Among the several small incidents that went to distinguish Hayley's life, that which stands most to his credit has never-even in this age of careful retrospects-been fully insisted upon. Those whose business it is to make small sketches of almost forgotten people, were they to disturb the bones of Hayley, would certainly not fix upon the transactions now to be recorded as his greatest act and monument. For, in the first place, they would be tempted to make a comic picture, and so, going the accustomed path, would leave out anything that might spoil sport, and, in the second, they would not have certain necessary papers. These, which the present writer has been fortunate enough to light upon and acquire, take the form of an exercise book, numbered by hand up to the hundred and second page. It is entitled ' A Singular History in a series of Letters from a Father to his Son,' and, though it cannot be stated with certainty that it is in Hayley's autograph, seems to have been corrected by him. A companion volume, in all outward appearances similar to this one and containing a collection of epitaphs, is in the poet's characteristic hand. There is no doubt that Hayley was the author of

this unpublished history. The matter therein contained could only have been known to him; he refers to the existence of such a manuscript in vol. i. p. 459 of his posthumously published memoirs ; finally, the idiosyncrasies of this gentleman appear so obviously in the style, opinions, sentiments, and in the peculiarly artificial form into which the narrative is cast, that no one with any knowledge of his writings can suppose for a moment he was not the author.

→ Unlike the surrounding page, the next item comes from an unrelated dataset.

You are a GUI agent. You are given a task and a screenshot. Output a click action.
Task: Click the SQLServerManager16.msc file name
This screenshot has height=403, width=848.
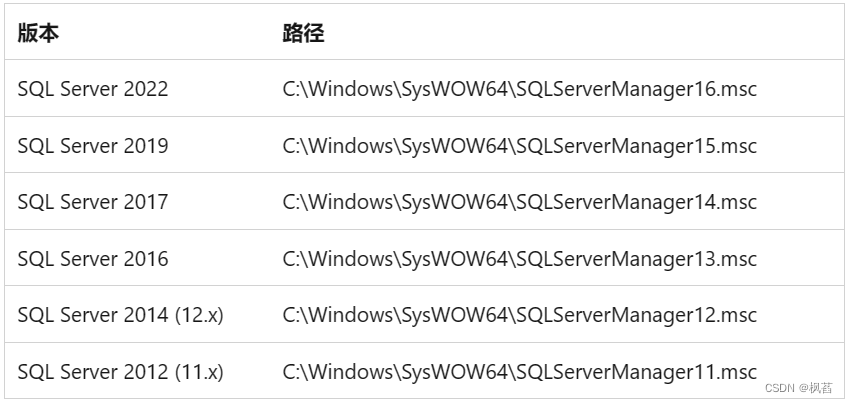636,89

The document in question is an account of the exertions Hayley underwent to secure a pension for his friend Cowper. That a pension was obtained, and that Hayley was somehow concerned in the negotiations, is all that has yet been recorded. Southey has a brief reference to it in his Works of Cowper'; Hayley himself hinted at the great deed in his ridiculous memoirs. But in what way Cowper got this pension, and why he needed it, and who was enthusiastic for him and who was not, and how Hayley came into the story, and how he acted-such questions have hardly been raised and have never been fully answered. Yet, if this, the most meritorious act of Hayley's life, is to be described in detail, it must be conveyed into history with circumstance and an occasional flourish. It is the story of an importunity, and of an indulgence that came too late.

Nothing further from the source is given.